Wednesday, December 9, 2009

North To Hanoi

I board the 7pm train out of Saigon. I have booked a "soft sleeper" ticket, meaning I will be in a berth with three other people.

I find my berth and walk into something completely unexpected. My cabin mates are a family consisting of a husband, a brother in law (I presume)  a very pregnant wife and a cute as a button four or five year old girl. Mercifully she is incredibly well behaved. None of them speak english, and I feel like an uninvited dinner guest.

To make matters worse I have the top bunk. Keep in mind that there is no bar or dining car. My options are to lay on my bunk or stand in the hallway. Thats it. The train pulls out and I feel like a kid who has been sent to his room without any supper. As the train pulls away into the darkness, its endless clacking and gentle rocking soon put me to sleep.

The next morning I wake up at 6am with the sunrise. Shortly thereafter we pull in somewhere and I dash off the train to get a coffee. With all due respect to my Italian friends, the Vietnamese make the best coffee ever, and I am deeply grateful for that.

I hop back on the train to discover that smoking is permitted pretty much everywhere. Things are picking up, I think to myself. We roll on as the sun begins to peek over the mountains. The scenery is an endless montage of ultra green rice paddies and jungle foliage. We pass by villages that appear empty. I soon deduce that this is because everyone is out working in the rice fields.

Eventually the train winds its way to the coast and I let out an audible gasp, overjoyed to see the ocean. And on we go.

I have taken to hanging out in the hallway, smoking with the rest of the bad kids. I strike up a conversation with a few young and very affable Vietnamese guys. At one point I find myself talking hockey with a Russian gentleman. I laugh at the oddity of talking hockey on a train in Northern Vietnam. Indeed, it is a small world after all.

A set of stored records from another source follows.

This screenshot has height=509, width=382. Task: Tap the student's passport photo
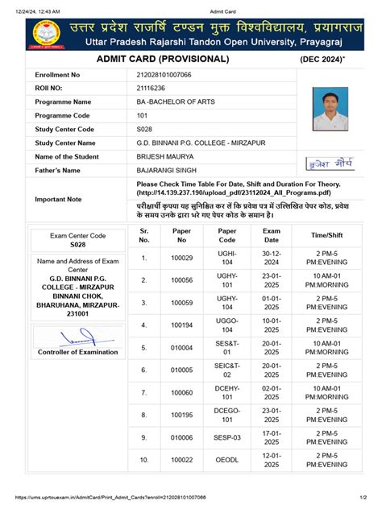coord(330,103)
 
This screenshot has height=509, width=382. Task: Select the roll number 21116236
coord(152,88)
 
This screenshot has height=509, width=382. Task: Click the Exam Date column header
coord(271,234)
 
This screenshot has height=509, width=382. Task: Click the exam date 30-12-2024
coord(271,258)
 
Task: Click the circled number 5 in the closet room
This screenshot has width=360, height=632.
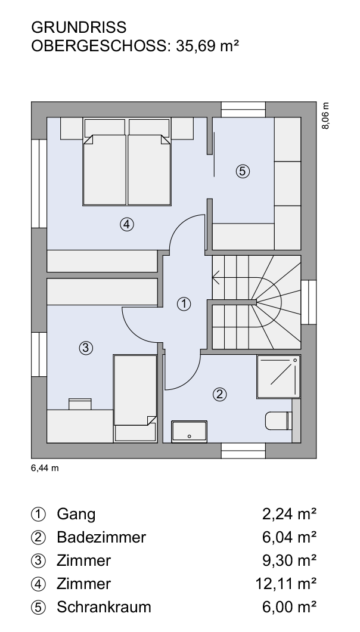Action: [x=242, y=171]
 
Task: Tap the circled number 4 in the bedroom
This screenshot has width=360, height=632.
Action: [x=126, y=224]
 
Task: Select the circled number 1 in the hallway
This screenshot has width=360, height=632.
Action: [x=184, y=304]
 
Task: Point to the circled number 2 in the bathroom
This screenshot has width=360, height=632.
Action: [x=219, y=394]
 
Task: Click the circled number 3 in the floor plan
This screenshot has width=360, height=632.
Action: [x=85, y=348]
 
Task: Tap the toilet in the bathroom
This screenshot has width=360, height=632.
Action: [x=278, y=421]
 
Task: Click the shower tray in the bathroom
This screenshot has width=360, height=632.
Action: [x=278, y=376]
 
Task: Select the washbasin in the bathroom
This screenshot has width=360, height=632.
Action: [x=189, y=432]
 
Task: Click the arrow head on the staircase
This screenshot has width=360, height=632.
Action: [x=216, y=277]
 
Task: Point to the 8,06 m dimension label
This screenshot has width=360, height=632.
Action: [x=325, y=116]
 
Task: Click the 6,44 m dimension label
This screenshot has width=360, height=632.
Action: [x=45, y=468]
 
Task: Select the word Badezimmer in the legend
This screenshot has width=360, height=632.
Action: [x=101, y=537]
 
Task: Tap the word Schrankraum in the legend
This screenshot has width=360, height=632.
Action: [x=104, y=607]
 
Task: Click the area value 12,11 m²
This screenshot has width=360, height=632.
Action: [x=286, y=583]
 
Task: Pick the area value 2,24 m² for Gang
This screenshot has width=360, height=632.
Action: [x=289, y=514]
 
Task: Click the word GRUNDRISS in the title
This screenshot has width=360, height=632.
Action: [x=79, y=27]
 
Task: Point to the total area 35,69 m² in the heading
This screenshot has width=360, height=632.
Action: [x=207, y=46]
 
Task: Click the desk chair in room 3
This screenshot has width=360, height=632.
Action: [x=80, y=404]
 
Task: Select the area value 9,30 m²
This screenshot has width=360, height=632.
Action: [x=289, y=560]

The young girl in my berth and two other young boys have taken a shine to me. We communicate as best we can, which isn't very good at all. At one point a young man acts as interpreter, so I can actually answer a few of their questions.

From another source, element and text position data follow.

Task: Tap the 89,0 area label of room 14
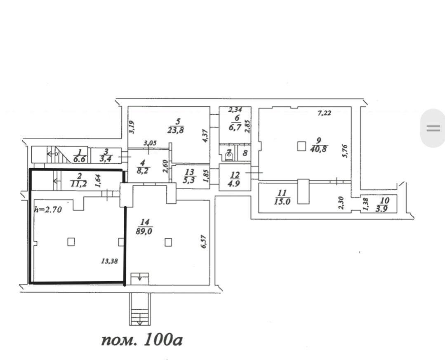point(144,232)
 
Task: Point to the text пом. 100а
point(141,340)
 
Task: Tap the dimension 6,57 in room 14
point(203,241)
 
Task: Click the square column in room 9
point(302,146)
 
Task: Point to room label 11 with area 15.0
point(282,197)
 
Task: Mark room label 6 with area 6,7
point(237,122)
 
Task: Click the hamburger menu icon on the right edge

Eventually we settle on a game where they come running up to me, frantically wave their hands and shout "Hello!". I reply in kind which sends them running down the hall in gales of laughter. This amuses all of us for about 45 minutes. As you can tell, there isn't much to do.

However the scenery rolling by is truly captivating and it climaxes with an ascent into the mountains, just south of Hue. Hundreds of metres below is the rocky coast,desolate with spectacular waves. I quietly thank myself for kicking my own ass onto this locomotive. This is what I came to see and all aggravation, deprivation and discomfort melts away. Simply unforgettable.

As day gives way to dusk I hunker down in my bunk once again. The train stops here and there. People get on, people get off. I wake at 4am with a strange feeling. We are stopped, and there are a lot of people getting off. Suddenly it hits me. My train does not pull into Hanoi at 4pm as I thought, it is pulling in now. I quickly gather my things and disembark.

It is the middle of the night, my hotel reservation is not valid for another nine hours. I'm tired and dazed. I light up a smoke and stare out into the darkness, pondering my next move from the stillness of the train platform. The words of a wise friend pass through my mind, "still here, still alive".

I stamp out my smoke, pick up my bags and move forward into the darkness of the Hanoi night.